Inserting a node in a given Binary Search Tree is a process to add a new node; let’s say if node A has to be inserted then you got to follow below steps –

STEP 1: If there is no node in a given BST then insert node A as its Root Node.

STEP 2: Find the Node in a given Binary Search Tree where we need to insert A ( as either left or a right child ). To find so, just compare the value of node A with the root node’s value: 

if node A has a value greater than the root node’s value – traverse down the root node in its right node and Go to Step 2 by considering this right node as the root node (Note: if there is no right node straight go to Step 3)

if node A has a value lesser than the root node’s value – traverse down the root node in its left node and Go to Step 2 by considering this left node as the root node (Note: if there is no left node straight go to Step 3)

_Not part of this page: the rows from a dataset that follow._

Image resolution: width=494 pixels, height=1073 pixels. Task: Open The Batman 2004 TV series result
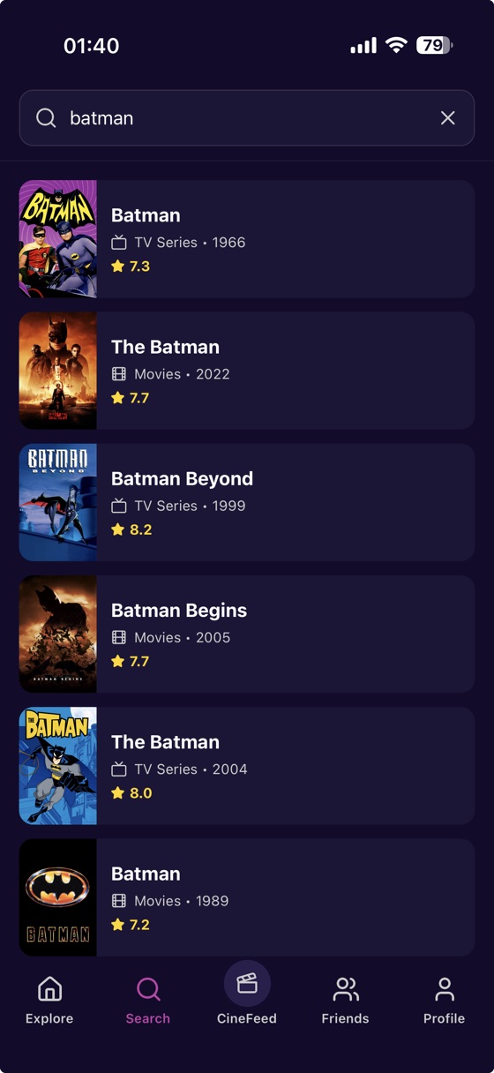click(x=247, y=766)
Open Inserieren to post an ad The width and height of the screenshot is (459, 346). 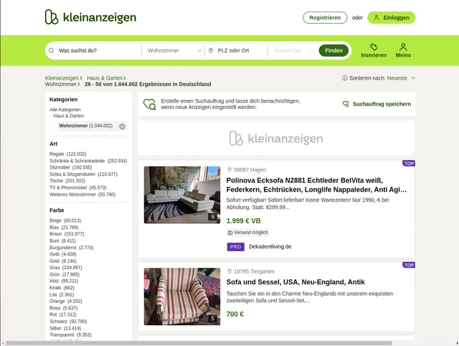[373, 50]
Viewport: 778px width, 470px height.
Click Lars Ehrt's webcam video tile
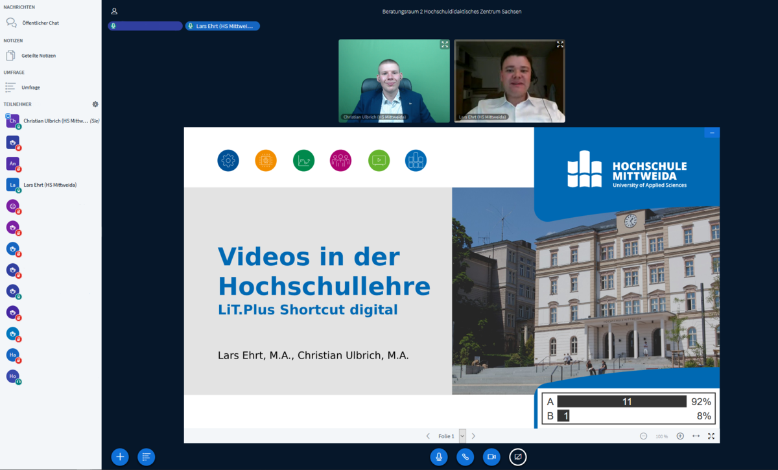(509, 81)
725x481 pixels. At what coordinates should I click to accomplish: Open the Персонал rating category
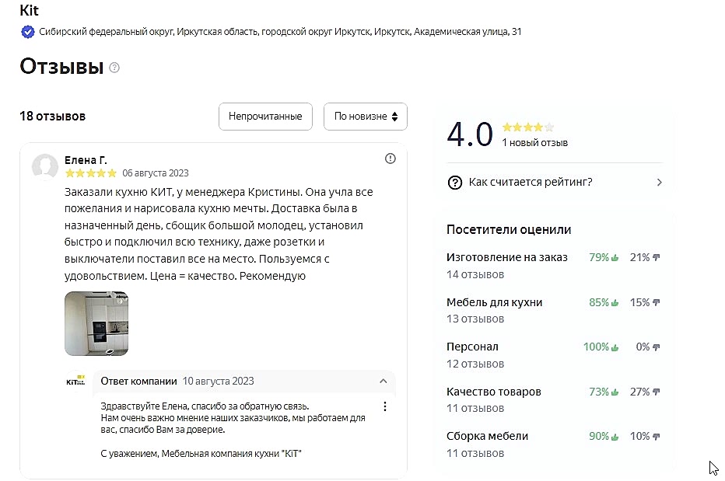tap(472, 347)
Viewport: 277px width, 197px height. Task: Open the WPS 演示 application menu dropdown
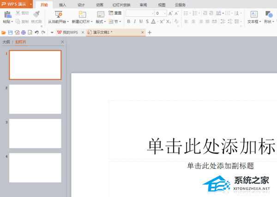click(x=30, y=4)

STEP 3: Once the Node is found using step 1:

if value of node A is greater than this Node’s value – insert A as the right child of this node
if value of node A is lesser than this Node’s value – insert A as the left child of this node

Above Algorithm can be implemented using two popular ways – Recursive and an Iterative way

BST,java


package org.gontuseries.bst;

public class BST {
          
    private Node root;

    public void insert(int value) {

        root = insert(value, root);
    }

    private Node insert(int value, Node currentNode) {

        if (currentNode == null) {
         return createNewNode(value);
        }

        if (value > currentNode.getValue()) { 
            currentNode = insert(value, currentNode.getRightNode()); 
        } else if (value < currentNode.getValue()) {
            currentNode = insert(value, currentNode.getLeftNode());
        } else {
            System.out.println("Node with the same value already 
                                                exists in the BST");
        }

     return currentNode;
    }

    private Node createNewNode(int value) {

        Node node = new Node(value);

     return node;
    }
}


package org.gontuseries.bst;

public class BST {

    private Node root;

    private void insert(int value) {

        if (root == null)
            root = createNewNode(value);
        else {
	    Node currentNode = root;
	    while (true) {

	        if (value > currentNode.getValue()) { 
                    if (currentNode.getRightNode() != null) { 
                        currentNode = currentNode.getRightNode();
                    } else { 
                        currentNode.setRightNode(createNewNode(value));
                    }
                } else if (value < currentNode.getValue()) {
        	    if (currentNode.getLeftNode() != null) {
	                currentNode = currentNode.getLeftNode();
		    } else {
		        currentNode.setLeftNode(createNewNode(value));
		    }
	        } else {
                    System.out.println("Node with the same value already
                                                exists in the BST");
	        }
          }
        }
    }

    private Node createNewNode(int value) {

        Node node = new Node(value);
	return node;
    }
}

Node.java


package org.gontuseries.bst;

public class Node {

    Node(int value) {
        this.value = value;
        this.leftNode = null;
        this.rightNode = null;
    }

    private int value;
    private Node leftNode;
    private Node rightNode;
    // --- writing all getters and setters for all properties 
    //i.e for value, leftNode, rightNode
}

Time Complexity: The run time complexity of insert operation using Recursive way is: O(height of a Binary Search Tree) i.e O(h) [worst-case]

a) In case of a  skewed Binary Search Tree the height is equal to the number of nodes in it; so, it becomes O(n)[worst-case]

b) In case of a Binary Search Tree built using some Tree Balancing Techniques like AVL, RED Black etc the height is equal to log (number of nodes in it); so it becomes log(n) [worst-case]

where, ‘n’ is the number of nodes in a binary search tree.